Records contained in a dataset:
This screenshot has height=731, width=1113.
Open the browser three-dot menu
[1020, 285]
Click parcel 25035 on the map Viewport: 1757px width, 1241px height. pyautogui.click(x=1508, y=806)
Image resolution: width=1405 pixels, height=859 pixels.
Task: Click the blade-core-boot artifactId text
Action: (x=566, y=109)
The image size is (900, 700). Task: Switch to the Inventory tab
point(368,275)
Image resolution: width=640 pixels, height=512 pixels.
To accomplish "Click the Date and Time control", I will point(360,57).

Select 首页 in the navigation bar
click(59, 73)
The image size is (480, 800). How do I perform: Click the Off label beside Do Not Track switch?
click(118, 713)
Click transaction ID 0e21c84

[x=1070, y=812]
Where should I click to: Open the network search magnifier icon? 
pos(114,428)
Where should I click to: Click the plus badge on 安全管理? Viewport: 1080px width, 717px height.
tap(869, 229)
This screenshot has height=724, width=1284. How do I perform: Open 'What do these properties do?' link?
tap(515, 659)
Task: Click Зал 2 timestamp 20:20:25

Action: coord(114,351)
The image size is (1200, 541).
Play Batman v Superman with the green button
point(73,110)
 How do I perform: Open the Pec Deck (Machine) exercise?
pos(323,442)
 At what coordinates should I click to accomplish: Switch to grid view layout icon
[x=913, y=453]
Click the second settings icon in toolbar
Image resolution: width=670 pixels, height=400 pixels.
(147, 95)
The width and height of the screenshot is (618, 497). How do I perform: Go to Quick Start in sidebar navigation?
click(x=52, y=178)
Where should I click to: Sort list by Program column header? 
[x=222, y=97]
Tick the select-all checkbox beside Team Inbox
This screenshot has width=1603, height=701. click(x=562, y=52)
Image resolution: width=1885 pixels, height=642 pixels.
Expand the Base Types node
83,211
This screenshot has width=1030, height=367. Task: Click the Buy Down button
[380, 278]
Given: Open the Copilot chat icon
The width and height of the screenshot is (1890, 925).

Directions for this task:
Please repeat every entry, exactly as it was written.

Task solution:
This screenshot has height=731, width=1113.
Open the browser three-dot menu
[1020, 285]
Click parcel 25035 on the map Viewport: 1757px width, 1241px height. pyautogui.click(x=1508, y=806)
Image resolution: width=1405 pixels, height=859 pixels.
Task: Click the blade-core-boot artifactId text
Action: (x=566, y=109)
The image size is (900, 700). Task: Switch to the Inventory tab
point(368,275)
Image resolution: width=640 pixels, height=512 pixels.
To accomplish "Click the Date and Time control", I will point(360,57).

Select 首页 in the navigation bar
click(59, 73)
The image size is (480, 800). How do I perform: Click the Off label beside Do Not Track switch?
click(118, 713)
Click transaction ID 0e21c84

[x=1070, y=812]
Where should I click to: Open the network search magnifier icon? 
pos(114,428)
Where should I click to: Click the plus badge on 安全管理? Viewport: 1080px width, 717px height.
tap(869, 229)
This screenshot has height=724, width=1284. How do I perform: Open 'What do these properties do?' link?
tap(515, 659)
Task: Click Зал 2 timestamp 20:20:25

Action: coord(114,351)
The image size is (1200, 541).
Play Batman v Superman with the green button
point(73,110)
 How do I perform: Open the Pec Deck (Machine) exercise?
pos(323,442)
 At what coordinates should I click to accomplish: Switch to grid view layout icon
[x=913, y=453]
Click the second settings icon in toolbar
Image resolution: width=670 pixels, height=400 pixels.
(147, 95)
The width and height of the screenshot is (618, 497). How do I perform: Go to Quick Start in sidebar navigation?
click(x=52, y=178)
Where should I click to: Sort list by Program column header? 
[x=222, y=97]
Tick the select-all checkbox beside Team Inbox
This screenshot has width=1603, height=701. click(x=562, y=52)
Image resolution: width=1885 pixels, height=642 pixels.
Expand the Base Types node
83,211
This screenshot has width=1030, height=367. Task: Click the Buy Down button
[380, 278]
Given: Open the Copilot chat icon
The width and height of the screenshot is (1890, 925).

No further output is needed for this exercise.